When I was a little girl, I rarely noticed the authors’ names on the books I gobbled up like penny candy from the corner store. The only exception was the author of my favorite books. Even though we referred to them as “Nancy Drews” my friends and I knew the author of the yellow covered books we traded was Carolyn Keene.
Imagine my shock when I learned there was no “Carolyn Keene” and that it was a pen name for a stable of ghostwriters from the Stratemeyer Syndicate (is there a more terrifying corporate name?)
Every July 10 on my Facebook author page, I commemorate Mildred’s birthday. As “Carolyn Keene,” she ghostwrote 23 of the first 30 Nancy Drews, creating the template for the determined girl detective who has inspired millions of young readers.
Here are five fast facts about Mildred:
- Her typewriter is in the collection of the Smithsonian’s Museum of American History.
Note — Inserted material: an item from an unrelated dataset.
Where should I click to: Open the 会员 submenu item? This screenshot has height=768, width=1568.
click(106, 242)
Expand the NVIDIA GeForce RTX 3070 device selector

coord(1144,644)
- She was an avid traveler and adventurer who trained as a pilot, traveling to South American archaeological sites before they were opened to tourists.
- In 1927, she was the first student, man or woman, to earn a master’s in journalism at the University of Iowa.
- She worked as a journalist for 50 years, mostly on the courthouse beat for the Toledo Blade.
- Her role as Carolyn Keene was kept under wraps until researchers uncovered the story in the 1980s.
Raise a glass with me to Mildred. She opened the door for so many of us to the joy of reading mysteries. To Mildred!